Markus Stumptner,Wolfgang Mayer,Georg Grossmann,Jixue Liu,Wenhao Li,Pompeu Casanovas,Louis De Koker,Danuta Mendelson,David Watts,Bridget Bainbridge
Abstract:Traditionally the integration of data from multiple sources is done on an ad-hoc basis for each analysis scenario and application. This is a solution that is inflexible, incurs in high costs, leads to "silos" that prevent sharing data across different agencies or tasks, and is unable to cope with the modern environment, where workflows, tasks, and priorities frequently change. Operating within the Data to Decision Cooperative Research Centre (D2D CRC), the authors are currently involved in the Integrated Law Enforcement Project, which has the goal of developing a federated data platform that will enable the execution of integrated analytics on data accessed from different external and internal sources, thereby providing effective support to an investigator or analyst working to evaluate evidence and manage lines of inquiries in the investigation. Technical solutions should also operate ethically, in compliance with the law, and subject to good governance principles.
What problem does this paper attempt to address?
This paper aims to address the challenges faced by law enforcement agencies when processing and analyzing data from multiple different sources. Specifically, the paper attempts to solve the following main problems:
1. **Flexibility and Cost of Data Integration**: Traditionally, data integration is an ad - hoc operation for each analysis scenario and application. This method lacks flexibility, is costly, and leads to "data silos", which hinders data sharing between different agencies or tasks. Moreover, this approach cannot cope with the frequent changes in workflows, tasks, and priorities in the modern environment.
2. **Large - scale Data Analysis**: With the explosion of intelligence and other data volumes, how to extract the maximum value from these vast amounts of data has become a major challenge. Usually, only a small fraction of the current data can be analyzed.
3. **Legal Compliance and Governance**: Technical solutions need to be not only efficient but also compliant with legal requirements and follow good governance principles. This means that the acquisition, sharing, and analysis of information must be carried out within the framework of the rule of law.
4. **Cross - agency Data Access and Sharing**: Federal, state, or territorial agencies in Australia each hold a large amount of data, and cross - agency access and sharing of these data are usually restricted by multiple laws and complex rules and agreements. How to effectively access and link these data while complying with these regulations is an important issue.

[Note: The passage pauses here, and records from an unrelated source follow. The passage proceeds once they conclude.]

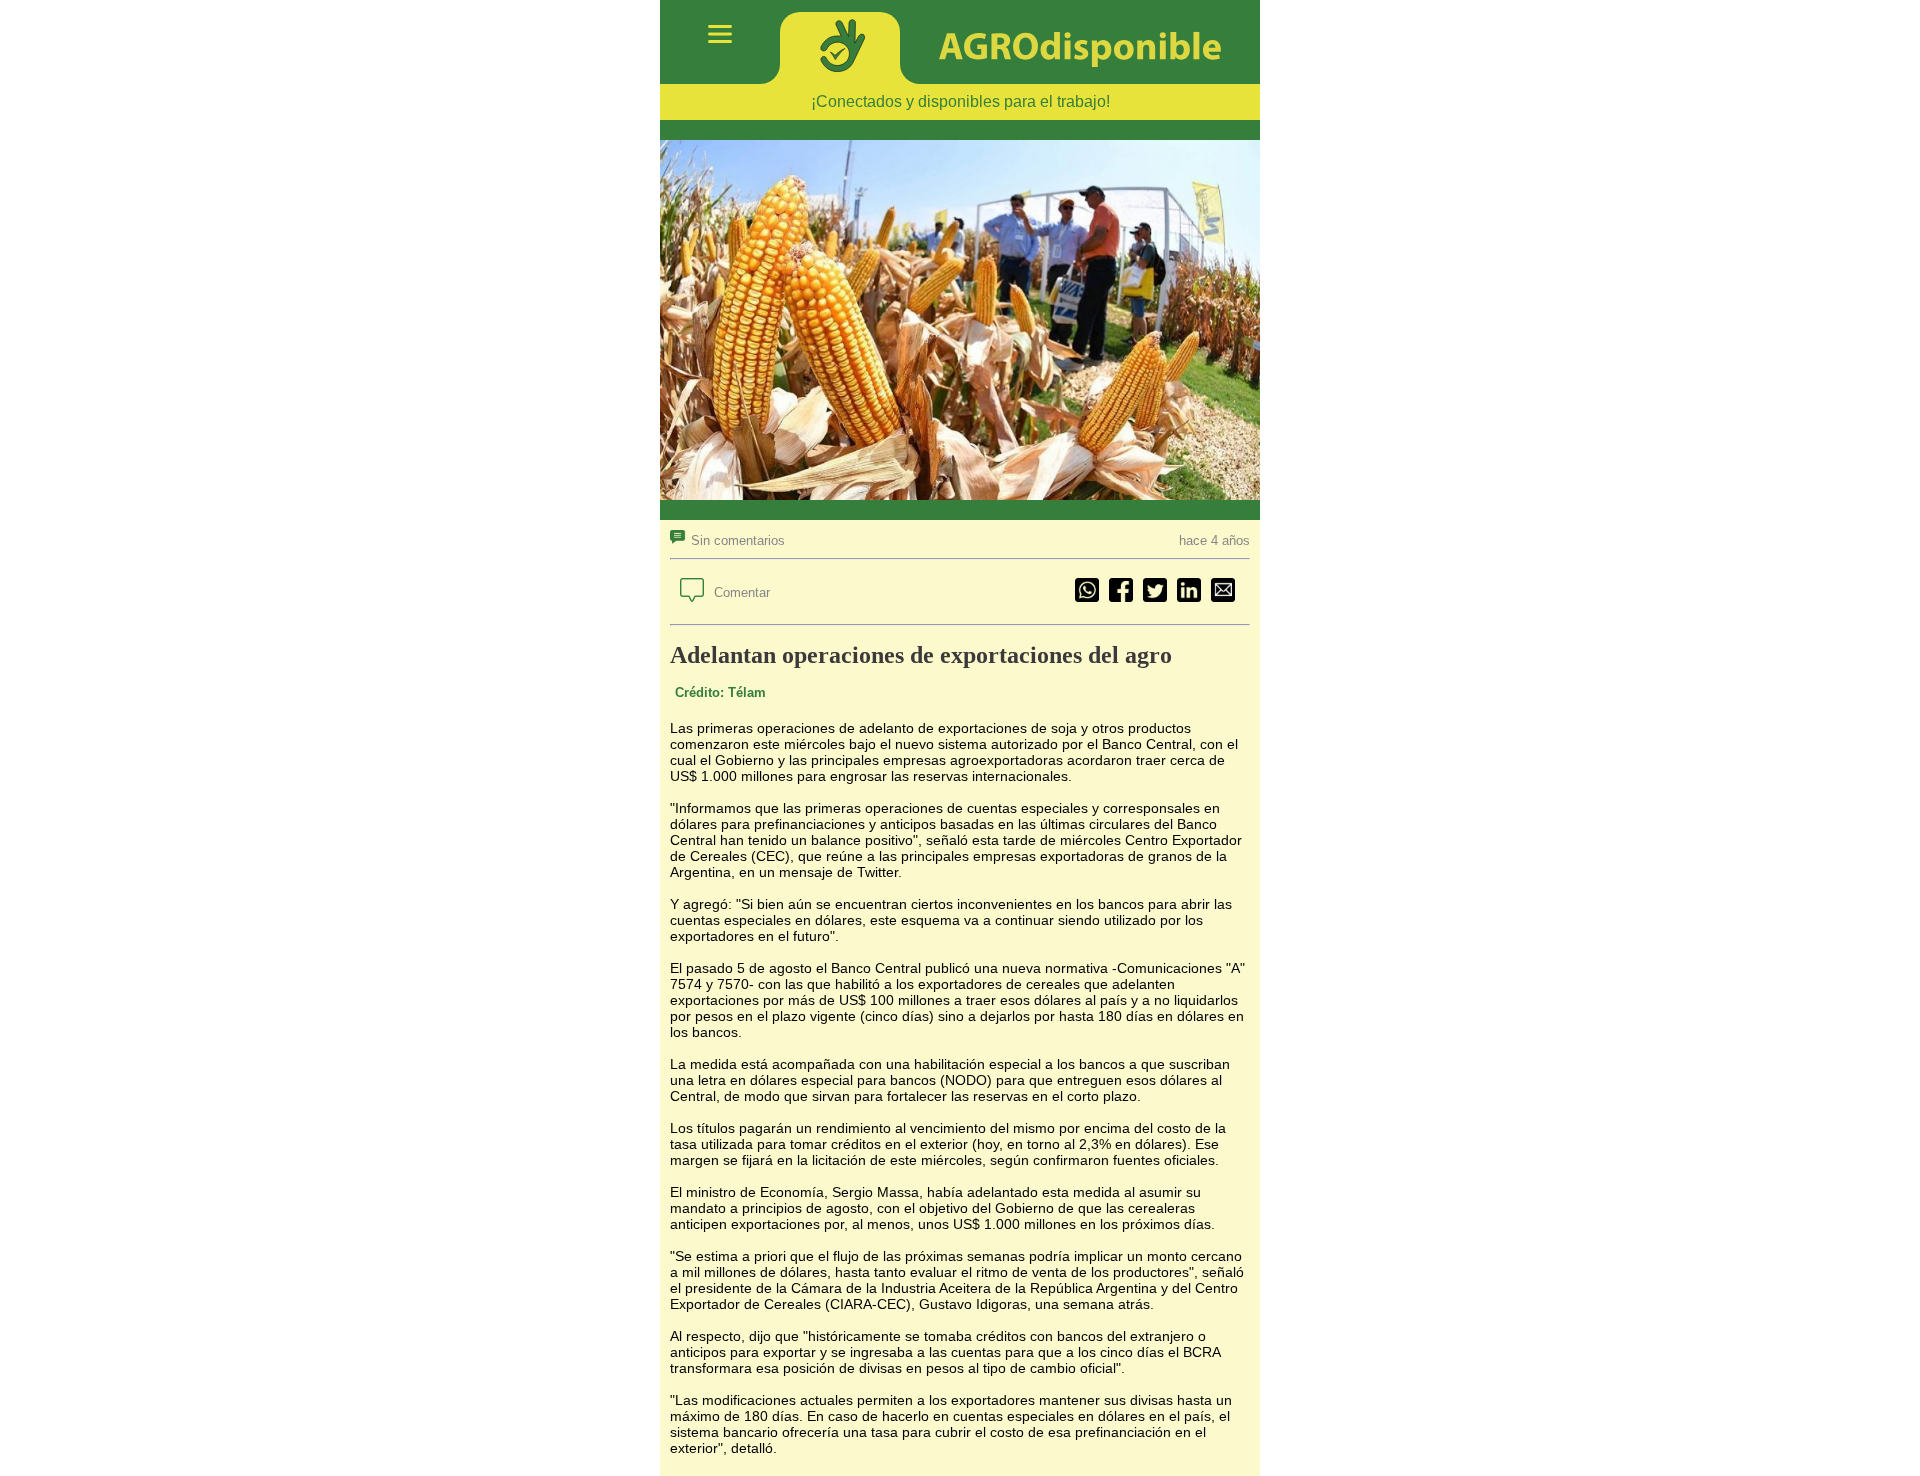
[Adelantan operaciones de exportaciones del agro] (1223, 592)
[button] (727, 540)
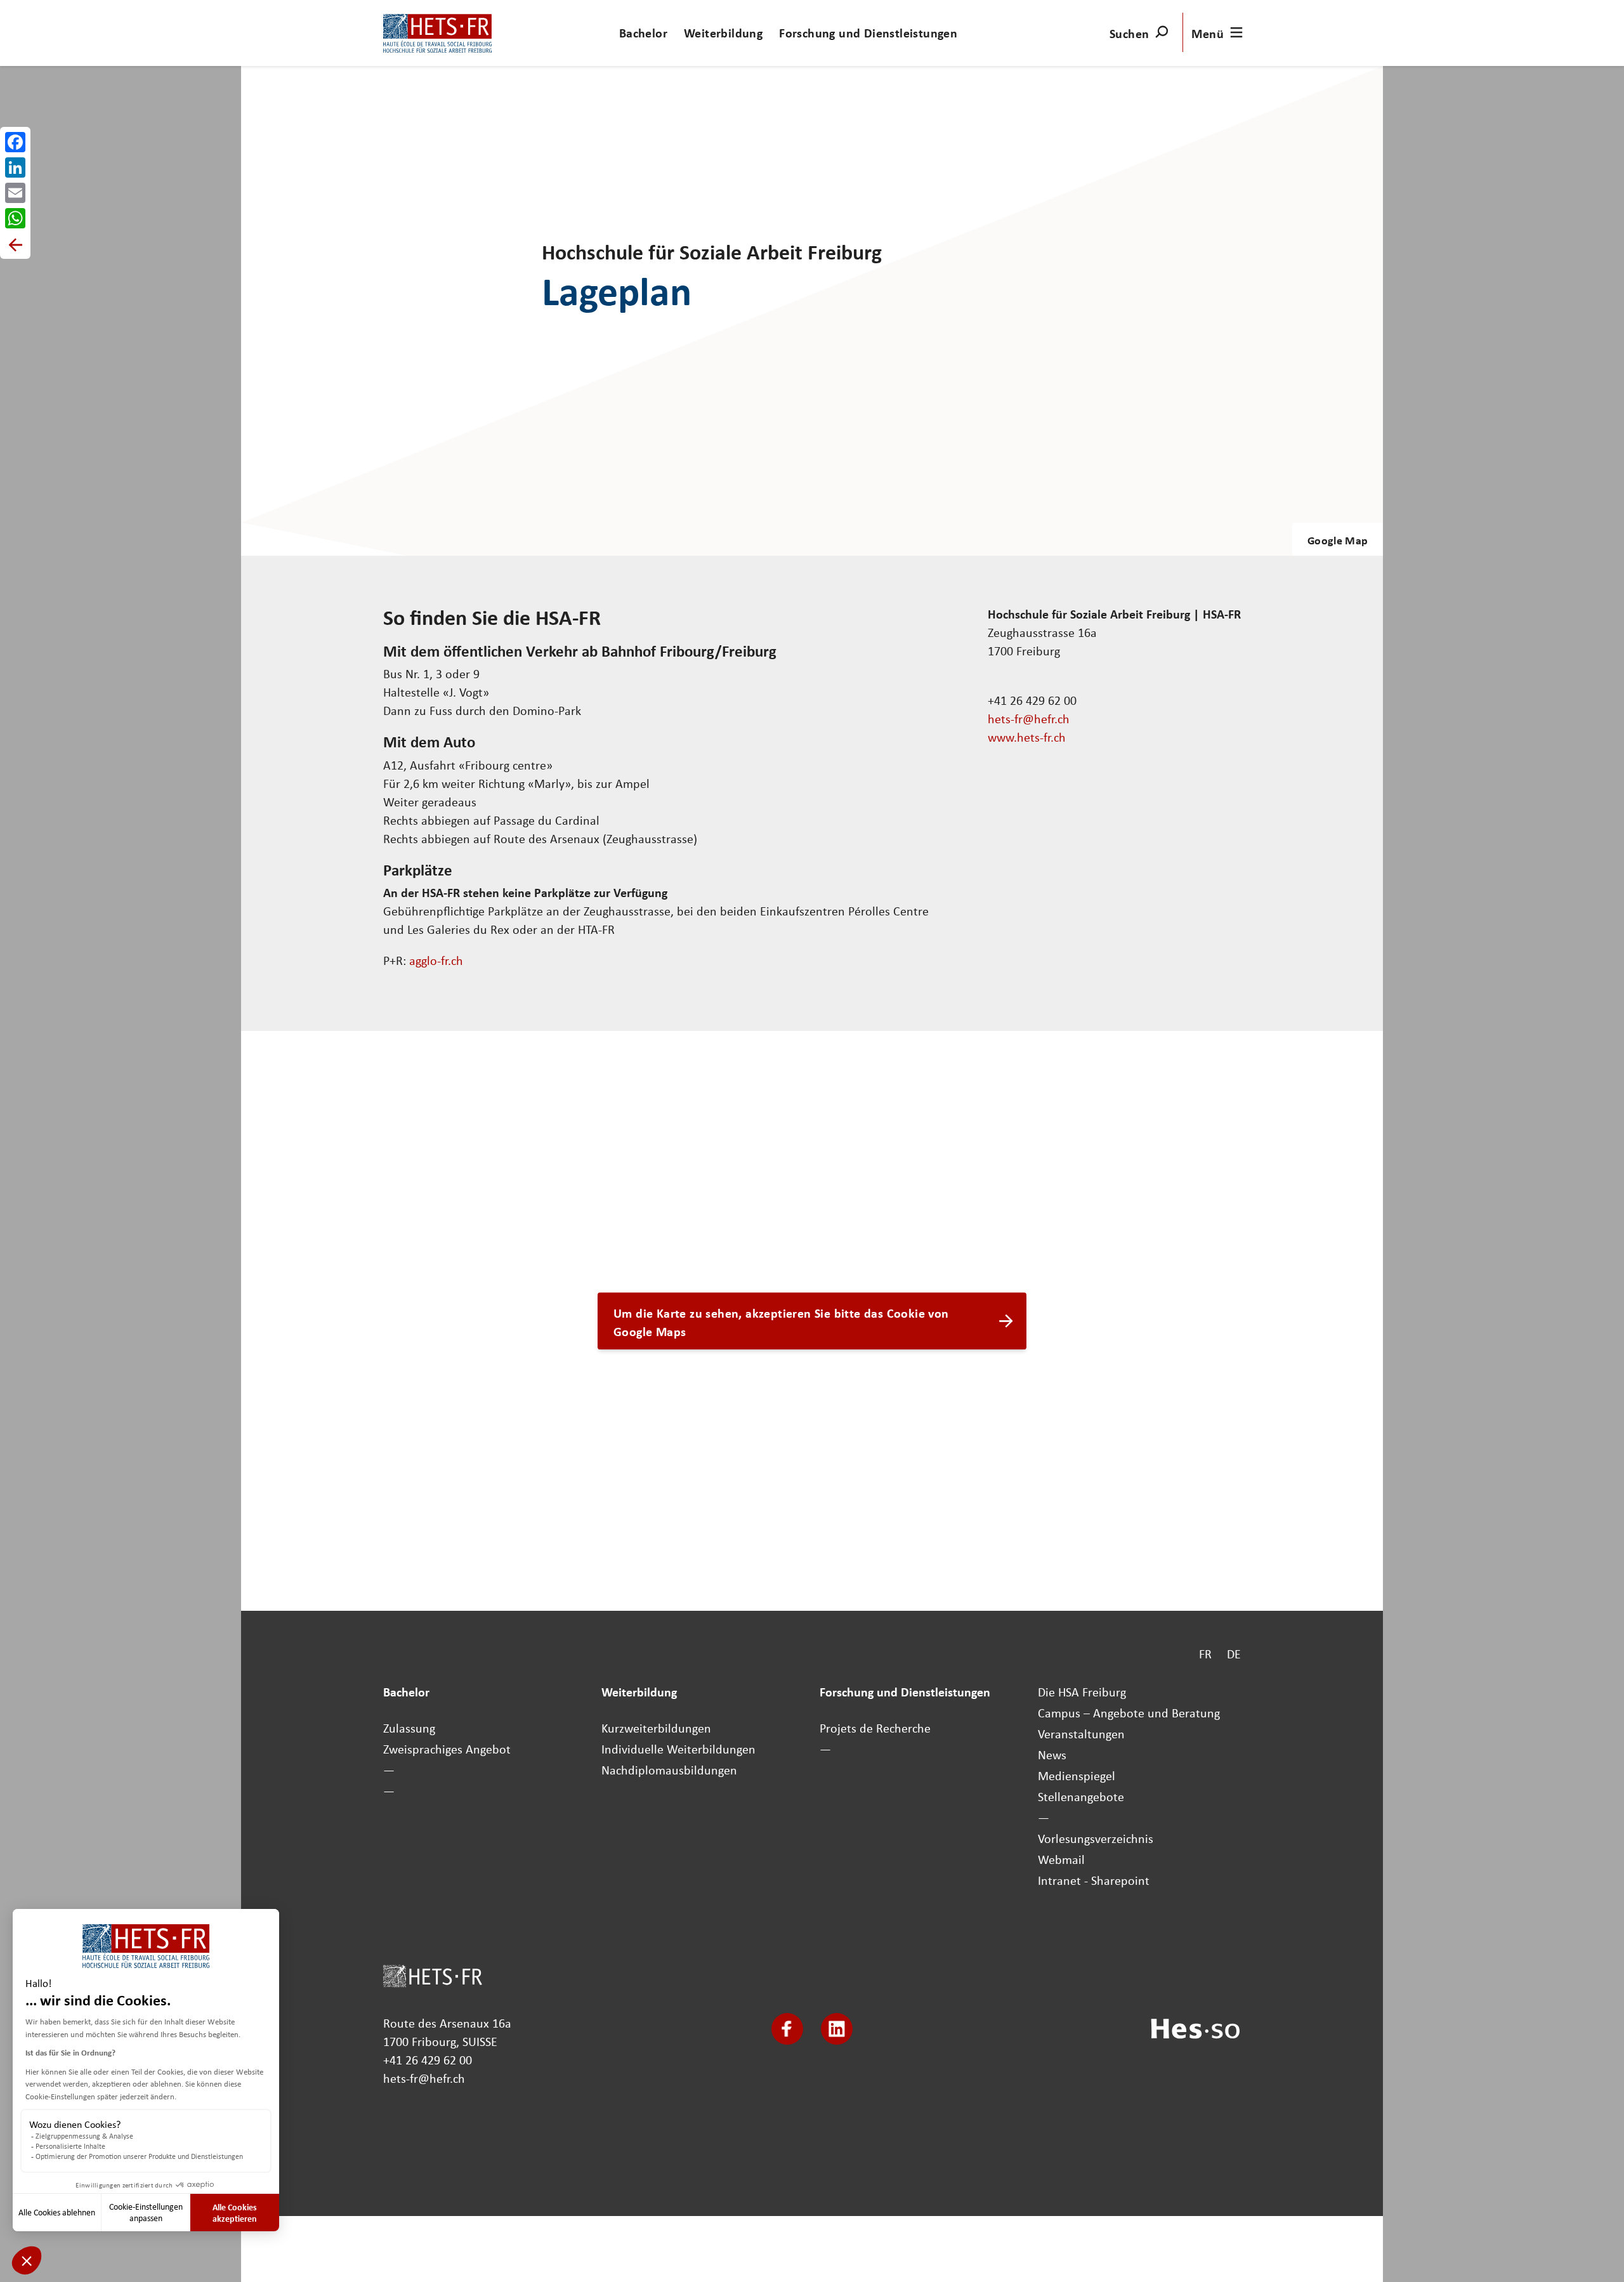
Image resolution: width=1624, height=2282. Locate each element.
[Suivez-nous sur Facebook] (787, 2029)
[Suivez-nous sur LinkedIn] (837, 2029)
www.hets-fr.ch (1027, 736)
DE (1234, 1653)
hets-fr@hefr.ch (1029, 718)
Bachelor (643, 32)
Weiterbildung (723, 32)
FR (1205, 1653)
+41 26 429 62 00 (427, 2059)
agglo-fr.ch (436, 960)
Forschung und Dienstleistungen (868, 32)
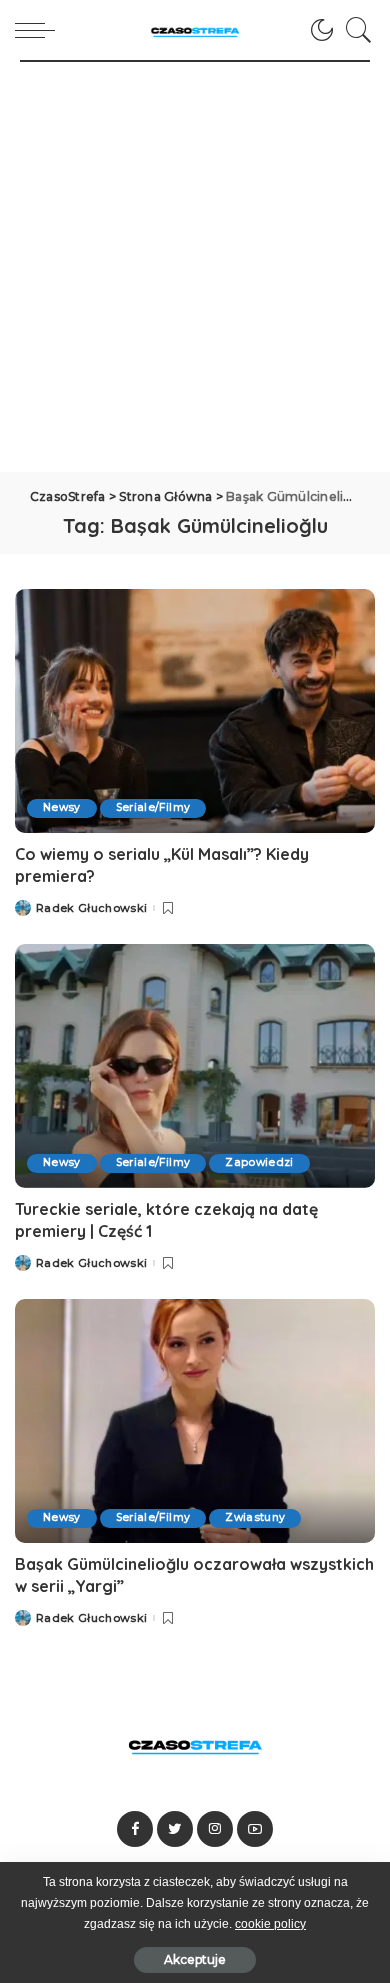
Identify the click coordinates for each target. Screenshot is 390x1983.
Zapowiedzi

5. **Evolution of Data Models and APIs**: Over time, the underlying data structures and access methods will change. How to maintain the validity and consistency of data links in such a dynamic environment is a challenge.
6. **Metadata Management**: The metadata management methods in commercial databases, intelligence tools, and big - data platforms are usually proprietary, lacking a federated metadata mechanism across multiple vendor tools. A metadata management mechanism that can span multiple vendor tools is needed to capture and manage metadata applicable to policing and intelligence contexts.
7. **Workflow Orchestration**: Existing commercial tools mainly rely on proprietary analysis tool chains and workflow implementations. Although there are some standards that support the exchange of analysis processes (such as UIMA), these tools are usually limited to a single vendor's tool chain. An open architecture is required to support cross - platform analysis processes while providing flexible workflow orchestration capabilities.
By developing a federated data platform, the goal of this paper is to enable comprehensive analysis of data from different internal and external sources, thereby providing effective support for investigators or analysts to evaluate evidence and manage investigation leads. At the same time, the platform will also adopt semantic techniques based on meta - modeling to achieve alignment and conversion between different APIs, services, process models, and metadata representation schemes.